Personne ne l'a vue, oui monsieur, personne ! Mais beaucoup
en parlent, surtout ceux qu'on montre à la télé, à l'ouverture du jité, pour
expliquer l'injustifiable et justifier l'invraisemblable. Personne ne sait d'où
elle vient ni à qui elle appartient mais on la sert volontiers avec un pronom
défini comme si son identité relevait de l'évidence. Elle est partout, là où ça
sent le soufre et les gaz lacrymogènes. Elle est responsable des émeutes
ethniques, derrière les pénuries de pain, sur la route des crises de logements.

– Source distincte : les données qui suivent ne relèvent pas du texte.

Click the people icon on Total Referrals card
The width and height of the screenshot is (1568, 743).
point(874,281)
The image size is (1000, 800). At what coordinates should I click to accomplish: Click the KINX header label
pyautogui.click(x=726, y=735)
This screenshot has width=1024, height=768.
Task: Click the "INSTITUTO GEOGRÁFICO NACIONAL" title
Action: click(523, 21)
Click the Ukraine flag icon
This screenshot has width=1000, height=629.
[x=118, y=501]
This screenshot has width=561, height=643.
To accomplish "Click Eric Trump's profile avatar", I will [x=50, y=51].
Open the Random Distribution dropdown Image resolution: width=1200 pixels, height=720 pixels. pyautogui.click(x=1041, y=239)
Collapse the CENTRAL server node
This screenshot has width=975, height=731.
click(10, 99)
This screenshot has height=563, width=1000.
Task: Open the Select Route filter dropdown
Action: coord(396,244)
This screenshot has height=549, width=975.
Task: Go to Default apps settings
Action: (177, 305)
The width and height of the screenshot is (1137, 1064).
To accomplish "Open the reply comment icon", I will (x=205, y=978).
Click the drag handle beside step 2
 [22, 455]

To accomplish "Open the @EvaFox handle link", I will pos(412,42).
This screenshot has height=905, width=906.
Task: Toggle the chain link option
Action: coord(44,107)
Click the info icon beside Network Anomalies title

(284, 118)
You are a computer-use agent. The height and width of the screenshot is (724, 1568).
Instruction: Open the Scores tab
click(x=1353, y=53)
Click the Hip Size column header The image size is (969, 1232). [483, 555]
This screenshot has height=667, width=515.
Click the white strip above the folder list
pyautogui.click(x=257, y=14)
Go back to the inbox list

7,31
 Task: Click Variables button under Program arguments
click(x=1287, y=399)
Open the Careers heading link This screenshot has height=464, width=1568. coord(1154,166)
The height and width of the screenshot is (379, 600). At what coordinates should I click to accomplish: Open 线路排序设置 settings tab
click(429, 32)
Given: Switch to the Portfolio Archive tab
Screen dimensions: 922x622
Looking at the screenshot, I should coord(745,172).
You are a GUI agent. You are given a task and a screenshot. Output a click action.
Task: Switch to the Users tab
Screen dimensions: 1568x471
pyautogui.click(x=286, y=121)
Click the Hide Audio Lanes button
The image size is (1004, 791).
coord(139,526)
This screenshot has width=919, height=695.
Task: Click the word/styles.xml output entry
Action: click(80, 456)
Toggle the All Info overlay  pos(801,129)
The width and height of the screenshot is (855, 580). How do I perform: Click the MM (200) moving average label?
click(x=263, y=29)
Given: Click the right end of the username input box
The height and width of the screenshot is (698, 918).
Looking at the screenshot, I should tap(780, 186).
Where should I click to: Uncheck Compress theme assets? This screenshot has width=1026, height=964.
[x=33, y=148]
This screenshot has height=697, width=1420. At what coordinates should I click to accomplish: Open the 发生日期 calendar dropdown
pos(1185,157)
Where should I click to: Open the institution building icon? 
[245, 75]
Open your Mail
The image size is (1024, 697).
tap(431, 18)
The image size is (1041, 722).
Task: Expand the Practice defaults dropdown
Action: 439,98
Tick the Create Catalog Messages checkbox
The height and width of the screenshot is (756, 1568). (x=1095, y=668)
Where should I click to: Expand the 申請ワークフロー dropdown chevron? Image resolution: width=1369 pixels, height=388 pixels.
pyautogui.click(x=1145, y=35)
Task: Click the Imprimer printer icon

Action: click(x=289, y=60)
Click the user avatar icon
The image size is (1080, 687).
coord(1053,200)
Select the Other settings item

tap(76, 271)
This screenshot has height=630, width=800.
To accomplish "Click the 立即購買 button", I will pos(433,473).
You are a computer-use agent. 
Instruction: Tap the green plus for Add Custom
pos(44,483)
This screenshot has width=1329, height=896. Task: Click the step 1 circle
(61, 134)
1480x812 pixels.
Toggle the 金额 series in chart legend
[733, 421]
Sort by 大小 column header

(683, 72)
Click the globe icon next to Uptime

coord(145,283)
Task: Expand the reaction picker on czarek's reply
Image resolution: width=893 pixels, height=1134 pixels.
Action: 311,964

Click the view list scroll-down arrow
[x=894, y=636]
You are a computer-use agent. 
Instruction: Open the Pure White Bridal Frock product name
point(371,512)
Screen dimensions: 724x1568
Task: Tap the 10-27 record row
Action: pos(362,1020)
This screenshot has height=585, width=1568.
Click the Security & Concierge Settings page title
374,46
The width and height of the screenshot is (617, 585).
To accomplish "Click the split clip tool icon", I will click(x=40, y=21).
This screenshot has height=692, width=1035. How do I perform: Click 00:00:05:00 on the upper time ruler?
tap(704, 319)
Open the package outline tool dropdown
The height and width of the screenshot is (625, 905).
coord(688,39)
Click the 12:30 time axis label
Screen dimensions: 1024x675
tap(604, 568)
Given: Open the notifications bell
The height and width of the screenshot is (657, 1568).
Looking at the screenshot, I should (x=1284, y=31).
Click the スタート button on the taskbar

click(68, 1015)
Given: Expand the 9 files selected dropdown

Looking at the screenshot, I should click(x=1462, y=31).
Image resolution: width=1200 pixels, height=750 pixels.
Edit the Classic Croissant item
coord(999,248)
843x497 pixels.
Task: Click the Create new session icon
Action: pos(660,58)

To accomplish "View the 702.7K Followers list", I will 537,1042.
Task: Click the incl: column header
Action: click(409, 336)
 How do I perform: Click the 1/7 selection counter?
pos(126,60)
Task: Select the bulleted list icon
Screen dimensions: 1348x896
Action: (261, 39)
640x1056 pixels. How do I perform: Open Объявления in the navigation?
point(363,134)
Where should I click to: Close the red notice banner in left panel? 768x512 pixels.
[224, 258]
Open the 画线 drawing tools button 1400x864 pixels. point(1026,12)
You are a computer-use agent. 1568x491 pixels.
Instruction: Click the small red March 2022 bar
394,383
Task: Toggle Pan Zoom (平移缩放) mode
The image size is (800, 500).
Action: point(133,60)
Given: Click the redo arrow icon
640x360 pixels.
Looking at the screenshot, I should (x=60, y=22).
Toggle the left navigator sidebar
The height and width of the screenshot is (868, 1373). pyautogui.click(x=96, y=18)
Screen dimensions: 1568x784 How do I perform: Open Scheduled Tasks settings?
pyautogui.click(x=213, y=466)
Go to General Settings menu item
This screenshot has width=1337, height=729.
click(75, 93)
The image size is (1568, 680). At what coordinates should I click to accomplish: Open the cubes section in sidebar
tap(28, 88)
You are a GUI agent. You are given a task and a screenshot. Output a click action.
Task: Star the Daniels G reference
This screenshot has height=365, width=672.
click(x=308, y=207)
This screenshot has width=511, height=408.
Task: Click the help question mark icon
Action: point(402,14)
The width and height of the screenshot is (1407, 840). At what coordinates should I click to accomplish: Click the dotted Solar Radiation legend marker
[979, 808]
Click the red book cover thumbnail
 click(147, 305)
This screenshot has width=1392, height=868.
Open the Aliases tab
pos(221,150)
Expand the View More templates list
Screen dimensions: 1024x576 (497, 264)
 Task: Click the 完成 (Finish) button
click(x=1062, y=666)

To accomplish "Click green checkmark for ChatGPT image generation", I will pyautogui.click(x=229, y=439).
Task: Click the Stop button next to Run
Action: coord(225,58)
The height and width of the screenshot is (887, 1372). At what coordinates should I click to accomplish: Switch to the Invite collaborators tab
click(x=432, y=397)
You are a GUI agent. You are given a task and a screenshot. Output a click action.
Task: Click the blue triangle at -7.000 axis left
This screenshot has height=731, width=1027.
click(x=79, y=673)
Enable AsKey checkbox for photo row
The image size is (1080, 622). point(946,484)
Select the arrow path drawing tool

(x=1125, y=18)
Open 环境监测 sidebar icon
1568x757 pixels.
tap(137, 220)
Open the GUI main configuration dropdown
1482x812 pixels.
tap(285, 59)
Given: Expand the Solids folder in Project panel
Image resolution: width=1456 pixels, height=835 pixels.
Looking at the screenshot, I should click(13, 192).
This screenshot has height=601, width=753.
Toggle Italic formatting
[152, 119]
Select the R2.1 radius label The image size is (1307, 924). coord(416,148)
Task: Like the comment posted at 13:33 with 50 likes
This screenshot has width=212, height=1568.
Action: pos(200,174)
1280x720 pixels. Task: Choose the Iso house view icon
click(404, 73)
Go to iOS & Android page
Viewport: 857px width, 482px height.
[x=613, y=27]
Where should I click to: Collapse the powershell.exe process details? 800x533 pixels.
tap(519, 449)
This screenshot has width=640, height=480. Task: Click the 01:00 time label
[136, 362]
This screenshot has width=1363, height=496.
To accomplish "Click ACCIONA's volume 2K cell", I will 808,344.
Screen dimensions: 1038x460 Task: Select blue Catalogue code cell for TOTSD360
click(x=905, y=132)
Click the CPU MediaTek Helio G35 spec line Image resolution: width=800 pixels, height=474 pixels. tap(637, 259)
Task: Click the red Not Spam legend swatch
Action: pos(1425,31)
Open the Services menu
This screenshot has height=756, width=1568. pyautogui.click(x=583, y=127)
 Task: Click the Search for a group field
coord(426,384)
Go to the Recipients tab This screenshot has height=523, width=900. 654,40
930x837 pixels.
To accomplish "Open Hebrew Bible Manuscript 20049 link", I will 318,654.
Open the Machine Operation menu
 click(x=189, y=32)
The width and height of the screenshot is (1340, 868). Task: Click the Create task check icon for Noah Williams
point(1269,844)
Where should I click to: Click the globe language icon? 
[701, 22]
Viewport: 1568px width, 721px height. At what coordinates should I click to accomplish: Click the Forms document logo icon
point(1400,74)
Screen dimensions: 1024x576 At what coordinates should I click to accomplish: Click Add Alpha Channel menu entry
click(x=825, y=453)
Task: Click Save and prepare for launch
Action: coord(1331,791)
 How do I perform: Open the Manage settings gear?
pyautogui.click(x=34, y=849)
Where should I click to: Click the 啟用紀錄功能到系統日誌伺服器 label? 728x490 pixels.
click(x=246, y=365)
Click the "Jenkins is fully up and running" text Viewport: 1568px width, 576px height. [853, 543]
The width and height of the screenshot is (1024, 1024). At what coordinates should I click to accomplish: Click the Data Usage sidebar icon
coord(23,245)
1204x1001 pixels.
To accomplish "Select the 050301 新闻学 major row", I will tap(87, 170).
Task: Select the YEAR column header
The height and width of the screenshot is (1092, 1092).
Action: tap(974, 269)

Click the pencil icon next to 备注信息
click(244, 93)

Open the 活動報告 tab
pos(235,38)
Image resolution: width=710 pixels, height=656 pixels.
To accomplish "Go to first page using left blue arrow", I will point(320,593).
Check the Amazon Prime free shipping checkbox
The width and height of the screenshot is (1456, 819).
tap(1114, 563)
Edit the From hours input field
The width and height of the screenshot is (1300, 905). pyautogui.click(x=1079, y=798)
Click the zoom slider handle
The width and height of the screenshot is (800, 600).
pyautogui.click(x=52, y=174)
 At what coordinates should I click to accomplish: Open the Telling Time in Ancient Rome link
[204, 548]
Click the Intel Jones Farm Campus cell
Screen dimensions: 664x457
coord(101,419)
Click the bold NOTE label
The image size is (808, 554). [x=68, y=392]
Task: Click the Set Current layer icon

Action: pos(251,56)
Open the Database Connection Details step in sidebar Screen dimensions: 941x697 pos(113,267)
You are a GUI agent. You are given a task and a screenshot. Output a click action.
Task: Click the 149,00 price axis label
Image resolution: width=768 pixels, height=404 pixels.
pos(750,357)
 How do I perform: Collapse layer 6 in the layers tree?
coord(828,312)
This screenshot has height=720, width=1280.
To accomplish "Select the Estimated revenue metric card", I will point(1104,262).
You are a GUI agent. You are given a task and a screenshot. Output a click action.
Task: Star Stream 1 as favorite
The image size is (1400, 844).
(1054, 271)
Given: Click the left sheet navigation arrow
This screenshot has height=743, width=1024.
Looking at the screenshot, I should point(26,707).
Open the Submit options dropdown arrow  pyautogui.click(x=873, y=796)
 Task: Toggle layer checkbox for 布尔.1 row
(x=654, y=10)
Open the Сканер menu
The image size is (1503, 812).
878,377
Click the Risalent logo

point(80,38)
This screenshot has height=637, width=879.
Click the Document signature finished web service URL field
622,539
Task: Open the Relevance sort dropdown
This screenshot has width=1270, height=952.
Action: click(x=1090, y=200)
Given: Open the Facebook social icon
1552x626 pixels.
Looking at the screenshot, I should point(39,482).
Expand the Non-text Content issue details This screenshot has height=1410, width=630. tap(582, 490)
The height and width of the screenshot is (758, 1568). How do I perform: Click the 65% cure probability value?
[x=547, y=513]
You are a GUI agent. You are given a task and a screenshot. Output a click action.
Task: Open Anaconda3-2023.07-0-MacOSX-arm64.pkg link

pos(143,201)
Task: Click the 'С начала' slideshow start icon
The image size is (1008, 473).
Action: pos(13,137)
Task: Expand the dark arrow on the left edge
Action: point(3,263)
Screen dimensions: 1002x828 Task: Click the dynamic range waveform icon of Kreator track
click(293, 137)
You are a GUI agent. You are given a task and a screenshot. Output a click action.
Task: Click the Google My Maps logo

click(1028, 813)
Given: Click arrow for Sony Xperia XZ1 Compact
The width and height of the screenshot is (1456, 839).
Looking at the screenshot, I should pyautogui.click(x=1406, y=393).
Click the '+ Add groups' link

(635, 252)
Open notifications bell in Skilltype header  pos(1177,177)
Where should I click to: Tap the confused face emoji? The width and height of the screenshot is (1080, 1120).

Elle est pyromane, destructrice, pousse les jeunes Algériens sur la
Méditerranée et souffle dans leur moteur. Elle a approvisionné les maquis, aidé
à presser sur les détentes, assassiné Boudiaf et Kennedy. Elle a cinq doigts,
quatre comme dans les miki des Simpsons. Une image, un sens figuré, disent les
plus diplômés. Elle est montrée du doigt, eh oui, ça peut arriver qu'un doigt
montre une main, elle est multinationale, à double nationalité ou neutre, c'est
selon la version du jour et l'inspiration du moment. Mais ce qui est certain
c'est qu'elle est estampillée made in Là-bas. Elle ne cherche pas à nous serrer
la paluche, elle veut nous écraser les doigts, les déformer, les broyer pour que
nos députés ne lèvent plus la main pour un oui, pour un autre oui. Elle est la
première explication de l'Intérieur, la tête de Turc des partis de la
coalition, la main à abattre du gouvernement, et les ministres, en mal
d'excuses, la sortent en guise de dernières cartouches pour justifier un trou,
une quatrième voie de l'autoroute, le troisième rail d'une ligne ferroviaire,
les vaccins achetés puis jetés, les malformations d'une relance économique.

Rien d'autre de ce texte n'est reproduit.